The district posted the job of “athletic coordinator” on Monday.
Serra also oversaw the creation and implementation of a coaches evaluation system; provided a “team of one” opportunity with the Rocky Hill girls swim program; created and implemented the class act student leadership committee; and started a grade 4-12 unified sports program.
Most important, he’s almost back to full health.

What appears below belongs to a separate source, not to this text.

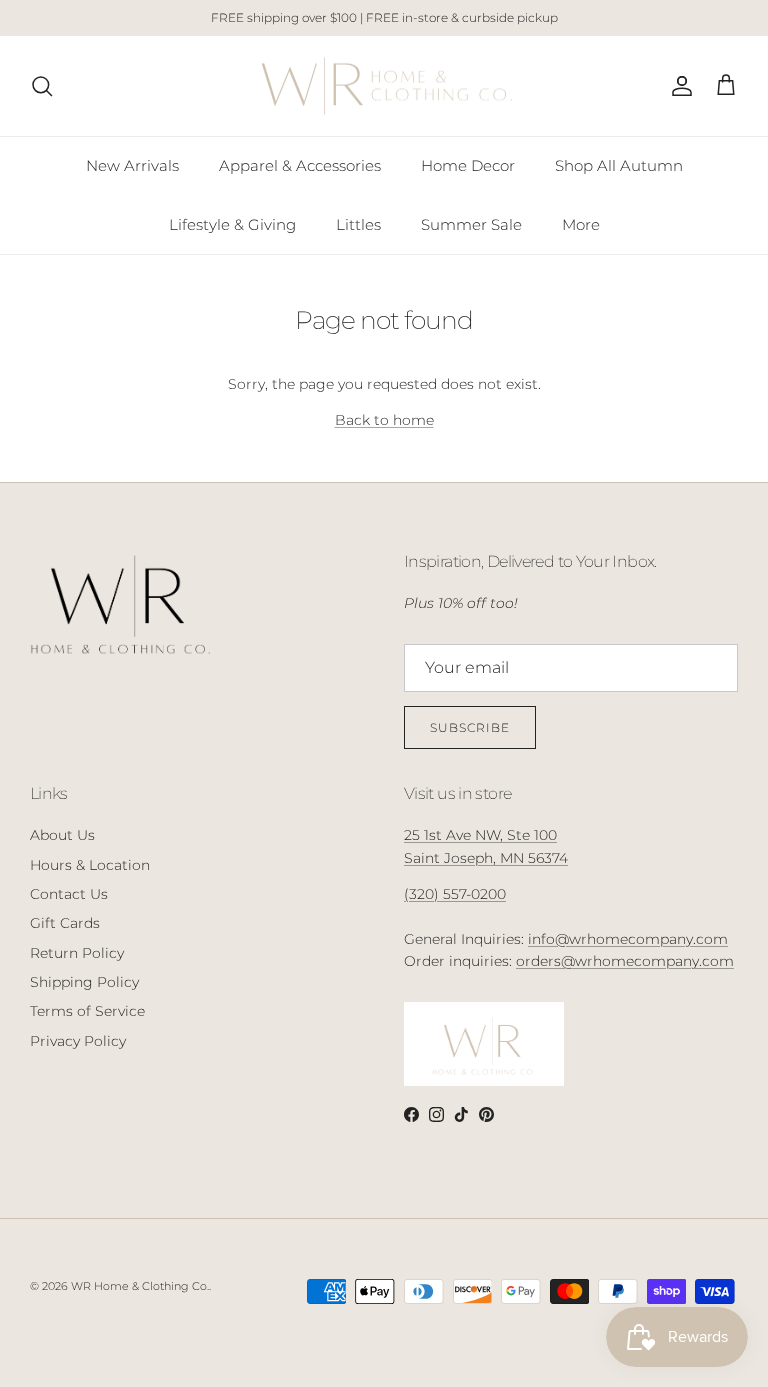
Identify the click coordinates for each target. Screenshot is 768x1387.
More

“I’m back to work. If I remain healthy, I can do anything,” Serra said. “We all have our trials and tribulations. It’s all about how you handle it and move forward. Thankfully, I have people around me personally and professionally that helped me be able to get back to work.”
Serra said he was out at the driving range recently with his 5-year-old son, Brayden. While explaining the difference between a baseball swing and an actual golf swing there came a moment of clarity.
“My son loves golf. He even loves to watch golf on TV,” Serra said. “It would be a breath of fresh air to be the father for my children that my father was for me and my brother. This is what life is. If I don’t have time to spend in these moments, (fatherhood) is all going to get lost. I want my son to know the man my father was for me.”